--- Aim of the task ---
The task calls for every line of the data to be retyped exactly.

--- Entries supplied ---
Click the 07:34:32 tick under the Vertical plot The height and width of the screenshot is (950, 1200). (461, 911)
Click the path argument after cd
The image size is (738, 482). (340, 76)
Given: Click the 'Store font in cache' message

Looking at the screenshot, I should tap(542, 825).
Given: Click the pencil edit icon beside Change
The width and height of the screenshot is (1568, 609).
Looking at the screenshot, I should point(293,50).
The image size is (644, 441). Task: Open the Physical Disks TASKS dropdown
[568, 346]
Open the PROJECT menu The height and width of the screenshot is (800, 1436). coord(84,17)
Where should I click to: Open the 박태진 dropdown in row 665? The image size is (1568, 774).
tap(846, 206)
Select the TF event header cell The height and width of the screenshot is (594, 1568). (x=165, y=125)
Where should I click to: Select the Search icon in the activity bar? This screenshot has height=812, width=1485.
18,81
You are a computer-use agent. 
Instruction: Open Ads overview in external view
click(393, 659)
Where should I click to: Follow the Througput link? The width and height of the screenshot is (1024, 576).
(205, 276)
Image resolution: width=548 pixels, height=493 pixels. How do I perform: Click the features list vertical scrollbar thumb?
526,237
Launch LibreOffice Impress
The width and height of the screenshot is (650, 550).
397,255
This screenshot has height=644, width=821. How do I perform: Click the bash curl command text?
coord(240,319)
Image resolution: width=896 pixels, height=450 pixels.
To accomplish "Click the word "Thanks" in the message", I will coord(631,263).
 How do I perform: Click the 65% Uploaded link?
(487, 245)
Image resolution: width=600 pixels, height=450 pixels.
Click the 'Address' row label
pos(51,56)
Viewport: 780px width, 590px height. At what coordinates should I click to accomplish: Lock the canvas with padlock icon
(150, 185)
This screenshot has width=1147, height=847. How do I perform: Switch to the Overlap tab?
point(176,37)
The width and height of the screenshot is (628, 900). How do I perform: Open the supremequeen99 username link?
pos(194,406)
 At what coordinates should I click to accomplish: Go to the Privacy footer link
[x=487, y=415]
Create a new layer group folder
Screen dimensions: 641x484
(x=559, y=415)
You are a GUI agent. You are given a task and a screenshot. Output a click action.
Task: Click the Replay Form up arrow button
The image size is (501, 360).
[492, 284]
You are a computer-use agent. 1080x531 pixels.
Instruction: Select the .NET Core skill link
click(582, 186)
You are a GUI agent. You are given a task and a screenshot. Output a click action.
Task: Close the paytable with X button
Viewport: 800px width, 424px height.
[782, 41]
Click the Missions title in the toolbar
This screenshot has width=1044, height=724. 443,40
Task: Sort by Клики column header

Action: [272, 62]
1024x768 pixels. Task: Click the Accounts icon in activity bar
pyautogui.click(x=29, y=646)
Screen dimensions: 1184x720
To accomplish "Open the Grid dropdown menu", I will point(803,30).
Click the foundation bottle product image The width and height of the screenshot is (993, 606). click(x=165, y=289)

--- Written solution ---
Click the 07:34:32 tick under the Vertical plot The height and width of the screenshot is (950, 1200). (461, 911)
Click the path argument after cd
The image size is (738, 482). (340, 76)
Given: Click the 'Store font in cache' message

Looking at the screenshot, I should tap(542, 825).
Given: Click the pencil edit icon beside Change
The width and height of the screenshot is (1568, 609).
Looking at the screenshot, I should point(293,50).
The image size is (644, 441). Task: Open the Physical Disks TASKS dropdown
[568, 346]
Open the PROJECT menu The height and width of the screenshot is (800, 1436). coord(84,17)
Where should I click to: Open the 박태진 dropdown in row 665? The image size is (1568, 774).
tap(846, 206)
Select the TF event header cell The height and width of the screenshot is (594, 1568). (x=165, y=125)
Where should I click to: Select the Search icon in the activity bar? This screenshot has height=812, width=1485.
18,81
You are a computer-use agent. 
Instruction: Open Ads overview in external view
click(393, 659)
Where should I click to: Follow the Througput link? The width and height of the screenshot is (1024, 576).
(205, 276)
Image resolution: width=548 pixels, height=493 pixels. How do I perform: Click the features list vertical scrollbar thumb?
526,237
Launch LibreOffice Impress
The width and height of the screenshot is (650, 550).
397,255
This screenshot has height=644, width=821. How do I perform: Click the bash curl command text?
coord(240,319)
Image resolution: width=896 pixels, height=450 pixels.
To accomplish "Click the word "Thanks" in the message", I will coord(631,263).
 How do I perform: Click the 65% Uploaded link?
(487, 245)
Image resolution: width=600 pixels, height=450 pixels.
Click the 'Address' row label
pos(51,56)
Viewport: 780px width, 590px height. At what coordinates should I click to accomplish: Lock the canvas with padlock icon
(150, 185)
This screenshot has width=1147, height=847. How do I perform: Switch to the Overlap tab?
point(176,37)
The width and height of the screenshot is (628, 900). How do I perform: Open the supremequeen99 username link?
pos(194,406)
 At what coordinates should I click to accomplish: Go to the Privacy footer link
[x=487, y=415]
Create a new layer group folder
Screen dimensions: 641x484
(x=559, y=415)
You are a GUI agent. You are given a task and a screenshot. Output a click action.
Task: Click the Replay Form up arrow button
The image size is (501, 360).
[492, 284]
You are a computer-use agent. 1080x531 pixels.
Instruction: Select the .NET Core skill link
click(582, 186)
You are a GUI agent. You are given a task and a screenshot. Output a click action.
Task: Close the paytable with X button
Viewport: 800px width, 424px height.
[782, 41]
Click the Missions title in the toolbar
This screenshot has width=1044, height=724. 443,40
Task: Sort by Клики column header

Action: [272, 62]
1024x768 pixels. Task: Click the Accounts icon in activity bar
pyautogui.click(x=29, y=646)
Screen dimensions: 1184x720
To accomplish "Open the Grid dropdown menu", I will point(803,30).
Click the foundation bottle product image The width and height of the screenshot is (993, 606). click(x=165, y=289)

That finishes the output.